Des obligations bien protégées

Publié le 28 septembre 2017 à 10h38

Marc Olivier

Dans la quête de plus en plus difficile de rendements « sûrs », le marché européen des obligations sécurisées représente aujourd’hui une alternative crédible aux emprunts d’Etat. Coup de projecteur sur une stratégie pertinente, hors des sentiers battus.

De nombreux investisseurs institutionnels européens sont contraints par leurs réglementations à ne pouvoir investir que dans des actifs très sûrs, ce qui les amène à favoriser les obligations d’État traditionnelles. L’histoire de ces 20 dernières années nous montre que cette approche s’est révélée particulièrement payante, puisque les emprunts d’État européens étaient jusqu’alors assortis de rendements à long terme positifs. Mais le contexte a sensiblement évolué ces dernières années : les rendements sont désormais extrêmement faibles, voire négatifs.

Les interventions régulières de la BCE, y compris le recours à des achats d’obligations d’entreprise via son programme d’assouplissement quantitatif, ont fortement pesé sur les rendements obligataires. Les investisseurs sont donc obligés de s'aventurer sur des maturités de plus en plus longues pour capter des rendements positifs, d’où l'aplatissement des courbes de taux européens ces dernières années. Parallèlement, le regain d’appétit pour le risque chez les investisseurs a entraîné une contraction des primes de risque. Par conséquent, il est devenu de plus en plus difficile d’identifier des opportunités attractives en termes de rendement/risque. Dans le contexte actuel, il n'existe qu'un tout petit nombre de solutions sûres et suffisamment rémunératrices.

Une double protection

Les obligations sécurisées européennes constituent aujourd'hui une de ces rares solutions. Fortes d’un marché de 2.500 milliards d'euros d’encours, ces obligations émises par des banques ou par des établissements de crédit hypothécaire sont adossées à un panier de sûretés ou collatéral. Les porteurs d’obligations sécurisées bénéficient d'une double protection. La première est au niveau de l’émetteur. En cas d’insolvabilité, l'investisseur devient un créancier privilégié sur les actifs de la banque. La seconde est un accès privilégié au panier de sûretés adossé à l’obligation. Les flux de trésorerie dégagés par ce dernier et les actifs collatéraux garantissent le remboursement de l'obligation sécurisée.

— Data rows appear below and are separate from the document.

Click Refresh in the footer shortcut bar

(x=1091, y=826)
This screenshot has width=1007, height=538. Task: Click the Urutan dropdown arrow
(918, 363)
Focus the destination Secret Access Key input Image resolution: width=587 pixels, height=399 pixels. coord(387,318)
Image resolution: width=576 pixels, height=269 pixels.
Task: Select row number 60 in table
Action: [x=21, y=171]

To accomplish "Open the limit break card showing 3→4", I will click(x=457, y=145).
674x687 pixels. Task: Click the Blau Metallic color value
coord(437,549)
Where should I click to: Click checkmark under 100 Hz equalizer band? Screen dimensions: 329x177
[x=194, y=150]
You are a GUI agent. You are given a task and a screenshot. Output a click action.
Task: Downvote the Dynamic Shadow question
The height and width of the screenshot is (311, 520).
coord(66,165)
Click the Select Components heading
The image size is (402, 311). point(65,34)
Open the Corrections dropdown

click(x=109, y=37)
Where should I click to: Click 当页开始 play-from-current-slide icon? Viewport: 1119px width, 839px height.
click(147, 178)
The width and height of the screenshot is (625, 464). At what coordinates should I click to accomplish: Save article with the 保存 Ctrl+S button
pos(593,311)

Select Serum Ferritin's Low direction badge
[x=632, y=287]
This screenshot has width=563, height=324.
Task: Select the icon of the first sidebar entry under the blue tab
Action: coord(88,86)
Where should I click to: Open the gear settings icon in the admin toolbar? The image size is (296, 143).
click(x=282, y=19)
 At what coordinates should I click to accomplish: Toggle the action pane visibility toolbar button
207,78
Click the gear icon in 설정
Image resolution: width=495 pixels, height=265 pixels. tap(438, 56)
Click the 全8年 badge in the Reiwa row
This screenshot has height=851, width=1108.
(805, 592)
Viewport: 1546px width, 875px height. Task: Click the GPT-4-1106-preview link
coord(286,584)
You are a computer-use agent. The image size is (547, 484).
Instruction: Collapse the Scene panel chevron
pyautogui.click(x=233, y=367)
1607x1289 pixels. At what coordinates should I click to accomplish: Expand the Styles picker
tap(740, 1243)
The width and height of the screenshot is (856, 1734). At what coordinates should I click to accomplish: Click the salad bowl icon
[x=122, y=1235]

C'est ainsi que même en cas d'insolvabilité de l’émetteur, le porteur est assuré du paiement des coupons comme du principal. L’an dernier, l’accord trouvé entre Novo Banco et ses créanciers illustre parfaitement ce niveau de protection très élevé : les porteurs d’obligations sécurisées de la banque portugaise ont été remboursés intégralement et rapidement, ce qui n’a pas été le cas des porteurs d’obligations senior. Les récentes évolutions réglementaires au sein de l’Union européenne ont encore renforcé le traitement privilégié des obligations sécurisées, puisqu'elles sont désormais couvertes par les réglementations des

banques et des assurances. Elles sont donc aussi sûres que les obligations d'État, si bien que les investisseurs peuvent les substituer aux titres de dette souveraine.

Privilégier la gestion active

Bien que les obligations sécurisées disposent de caractéristiques particulièrement intéressantes, leur gestion requiert une expertise et des connaissances approfondies pour dénouer les complexités d'un marché qui reste inefficient. Les obligations sécurisées européennes sont perçues comme une classe d'actifs sûre, mais plutôt « ennuyeuse » et c’est probablement ce qui pousse les investisseurs à y investir de manière passive : soit ils achètent des obligations et les conservent jusqu'à leur échéance, soit ils investissent dans un fonds indiciel. Cette approche est sous-optimale, puisque les investisseurs percevront au mieux le rendement de l’indice, minoré des frais de gestion.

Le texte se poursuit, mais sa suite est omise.